選択肢の設計などで異なる結果に、
国民は読み解く力を養うことが求められる

日刊ゲンダイ 毎週のように発表されるマスコミの世論調査は、現代の政治に無くてはならないものになってきました。しかし、同一テーマについての世論調査結果が、調査を行うメディアによって大きく異なることがままあります。
 現在、議論されている集団的自衛権の行使をめぐる世論調査でも、その結果は「容認反対56%」(朝日新聞6月23日付)と「容認派が7割」(読売新聞6月2日付)に代表されるように、反対多数と賛成多数が新聞社によって、全く逆の結果になっています。しかも、その調査結果が、各新聞社の論調と合致していることから、調査の在り方などをめぐり、議論を呼んでいます。
 というよりも、質問項目や回答の選択肢をどう設計するかによって、世論調査の結果は違ってくる証左でもあります。朝日、毎日は、質問に際して集団的自衛権について、「日本に対する攻撃とみなして一緒に戦う権利のこと」「憲法上行使できない」などと強調し、「反対」(行使できない立場を維持)か「賛成」(行使できるようにする)かの二者択一で回答を求めています。
 一方、読売、産経は、集団的自衛権について「日本への攻撃とみなして反撃する権利」など肯定的に説明し、その使用について、「全面的に使えるようにすべきだ」「必要最小限(の範囲)で使えるようにすべきだ」「必要はない」と三つの選択肢を用意しました。読売、産経ともに「必要最小限(の範囲)」に約6割の支持が集まり、「容認」が多数を占めています。つまり「必要最低限」という項目をつくり、回答の受け皿を用意したともいえます。
 メディアが世論調査への依存を強め、競って早々と調査を実施する傾向は強まるばかりです。

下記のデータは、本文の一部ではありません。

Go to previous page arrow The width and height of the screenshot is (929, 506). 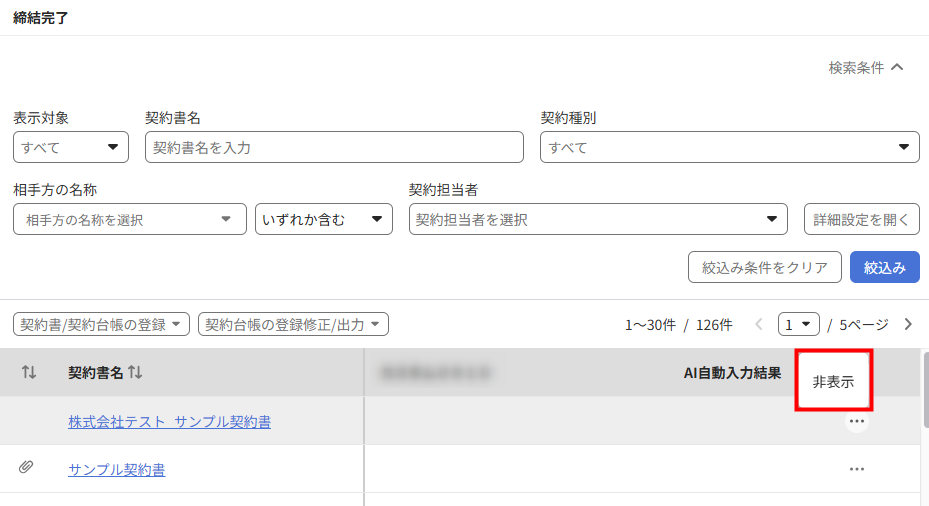pyautogui.click(x=759, y=324)
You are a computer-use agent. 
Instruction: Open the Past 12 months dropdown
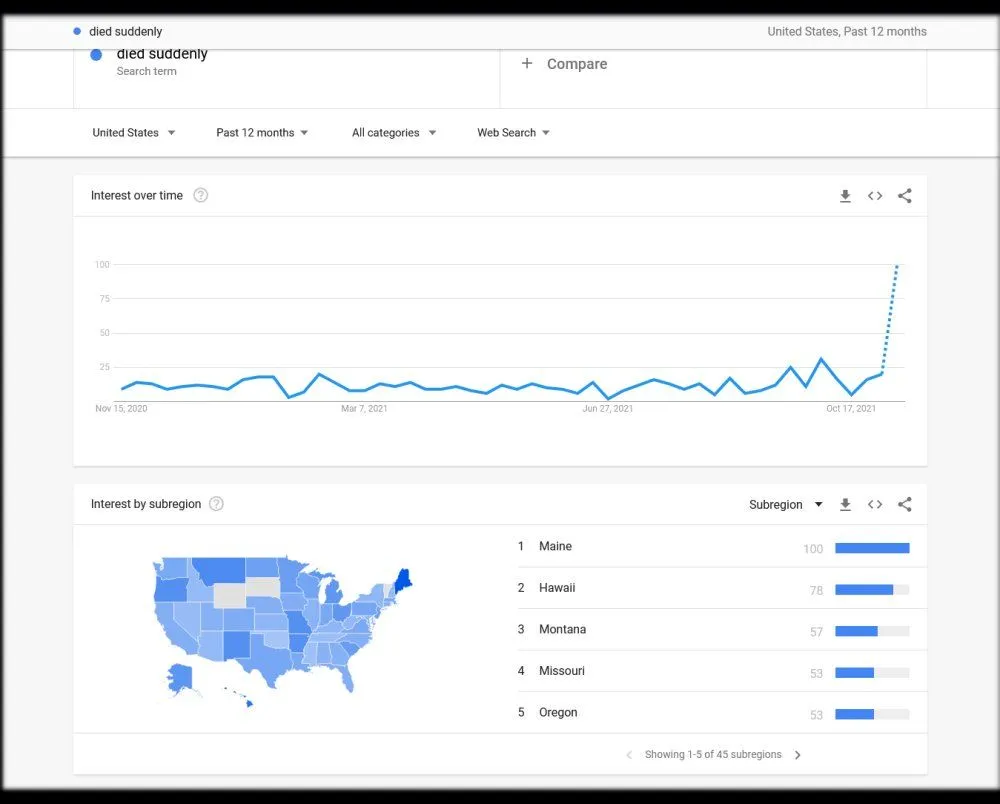pos(262,133)
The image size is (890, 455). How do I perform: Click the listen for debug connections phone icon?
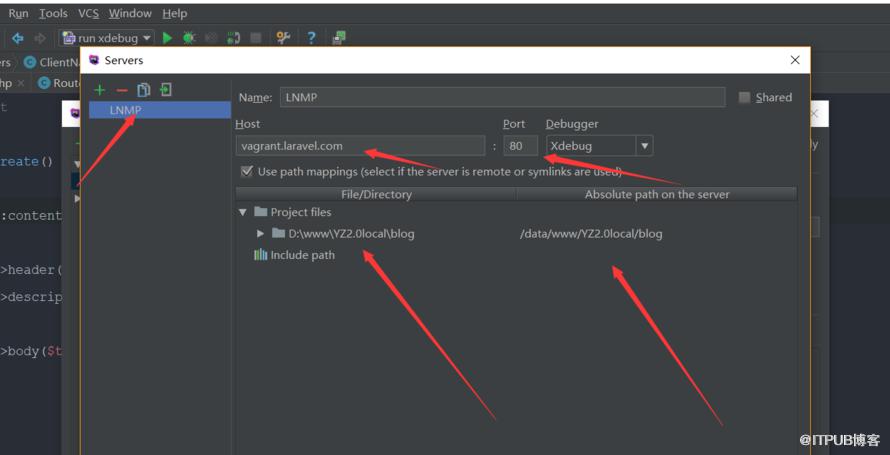point(233,38)
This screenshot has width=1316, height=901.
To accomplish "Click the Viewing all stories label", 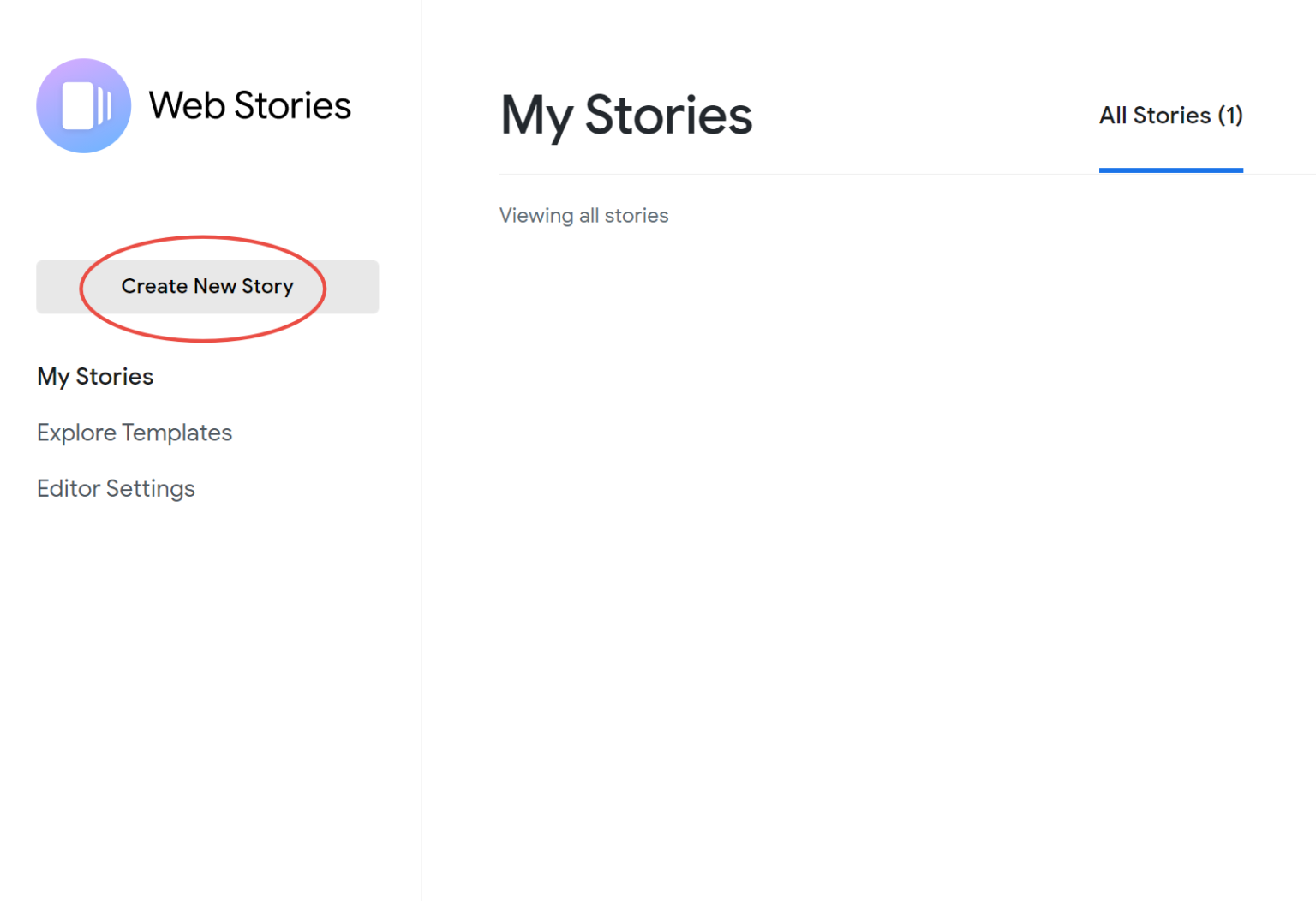I will pos(583,215).
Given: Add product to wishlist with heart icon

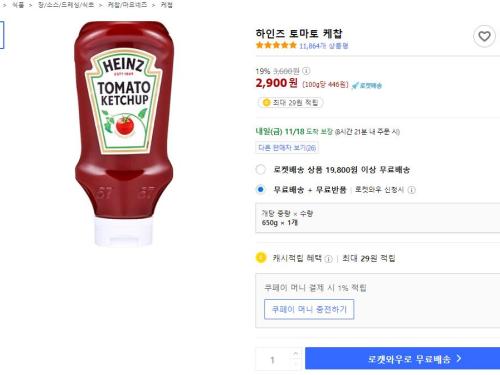Looking at the screenshot, I should [484, 36].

世論調査で表れるのは大衆感情(世論)であり、公的な意見(輿論)ではないともいわれますが、回答者の理解が深まっていない段階で、しばしば調査は実施されます。
 説明文や質問の順序によって、回答が無意識のうちに誘導される現象はよく知られていることです。しかし、ひとたび世論調査の結果が判明すると、そこから、記事が生まれ、解説が加えられていきます。

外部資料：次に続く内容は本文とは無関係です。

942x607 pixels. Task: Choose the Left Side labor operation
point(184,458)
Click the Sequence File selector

 この間、テレビ番組などで世論調査が「活用」され、世論が定着していきます。世論調査から世論が生まれているといっても過言ではありません。
 近年、各新聞社は憲法(安全保障)・外交政策・原発政策などで独自色を強めています。社論を補強するために、世論調査を活用するような印象が強まれば、メディアとしての信頼性は損なわれかねないと指摘します。
 一方、私たちは世論調査の数値をうのみにせず、これらを読み解く力を養うことが求められていることは言うまでもありません。